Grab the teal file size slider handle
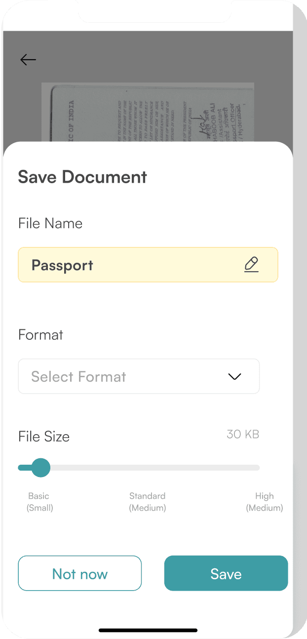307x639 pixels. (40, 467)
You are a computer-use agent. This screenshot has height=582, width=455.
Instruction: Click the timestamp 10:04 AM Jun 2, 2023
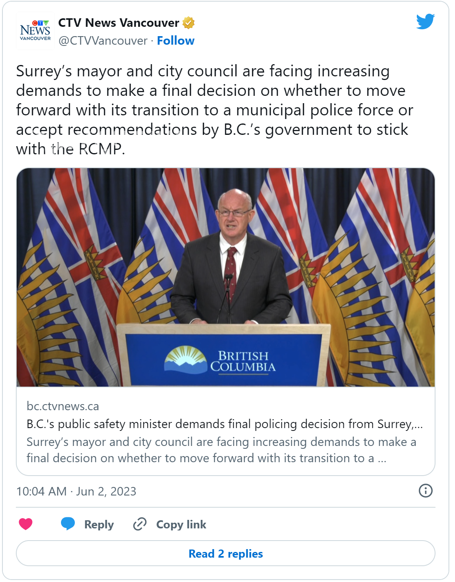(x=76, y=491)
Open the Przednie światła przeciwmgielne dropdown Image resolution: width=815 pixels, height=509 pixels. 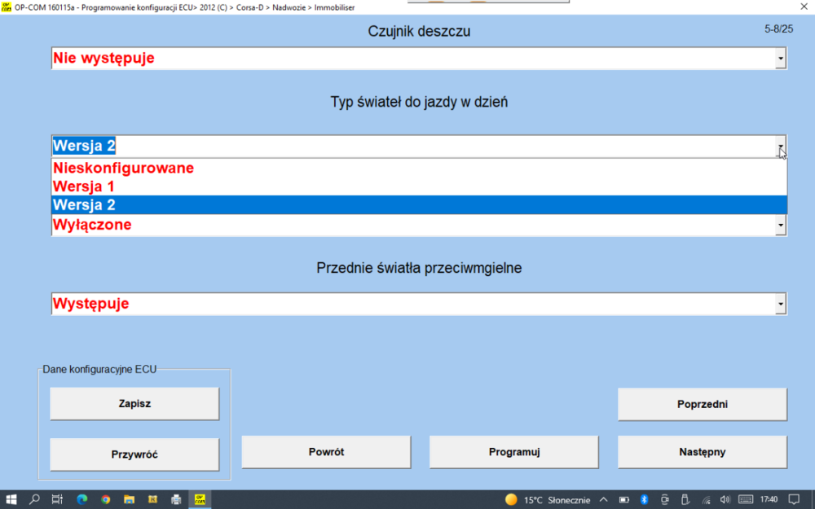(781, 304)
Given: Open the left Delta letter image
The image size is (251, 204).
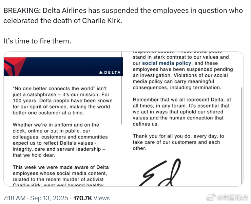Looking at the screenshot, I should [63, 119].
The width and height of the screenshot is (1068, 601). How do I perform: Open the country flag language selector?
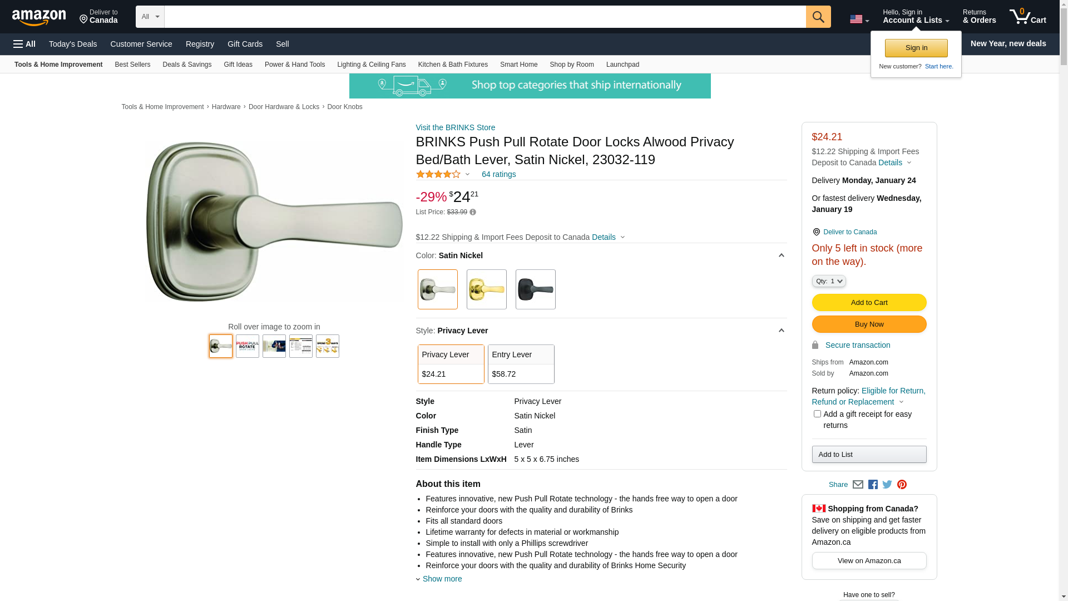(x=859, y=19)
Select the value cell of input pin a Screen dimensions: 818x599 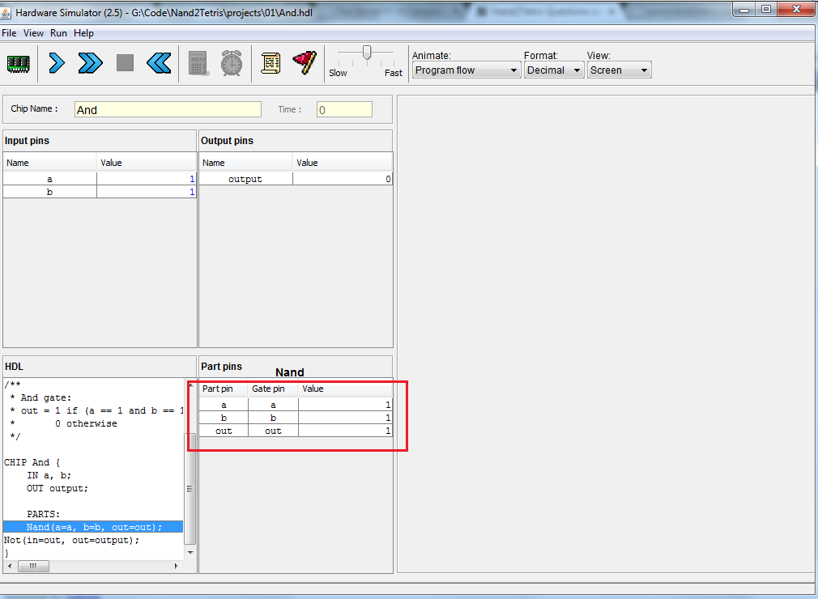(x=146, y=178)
-=-=-
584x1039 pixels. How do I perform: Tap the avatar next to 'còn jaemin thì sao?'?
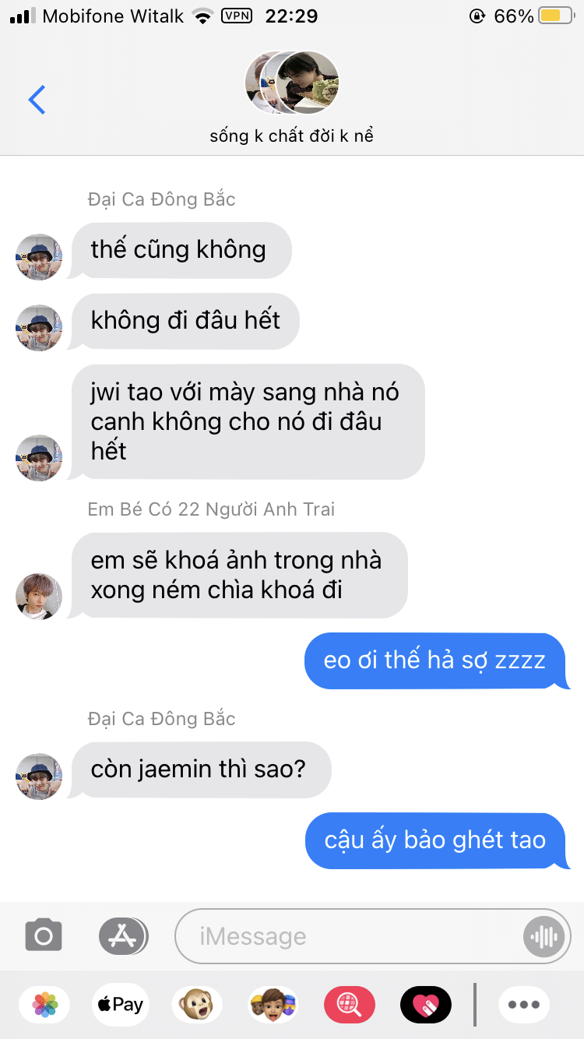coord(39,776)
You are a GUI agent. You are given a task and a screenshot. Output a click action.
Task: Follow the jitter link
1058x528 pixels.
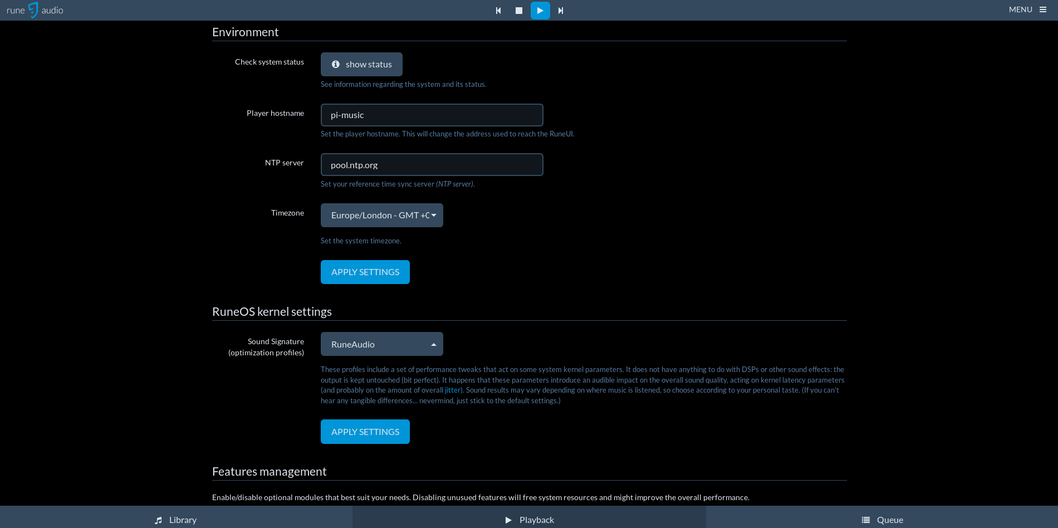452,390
-=-=-
--- GOAL OF THE EXERCISE ---
Using the entries above, find all lines with "agent". Copy them.

--- YOUR RESPONSE ---
You are a computer-use agent. This screenshot has height=582, width=455.
You are a GUI agent. You are given a task and a screenshot. Output a click action.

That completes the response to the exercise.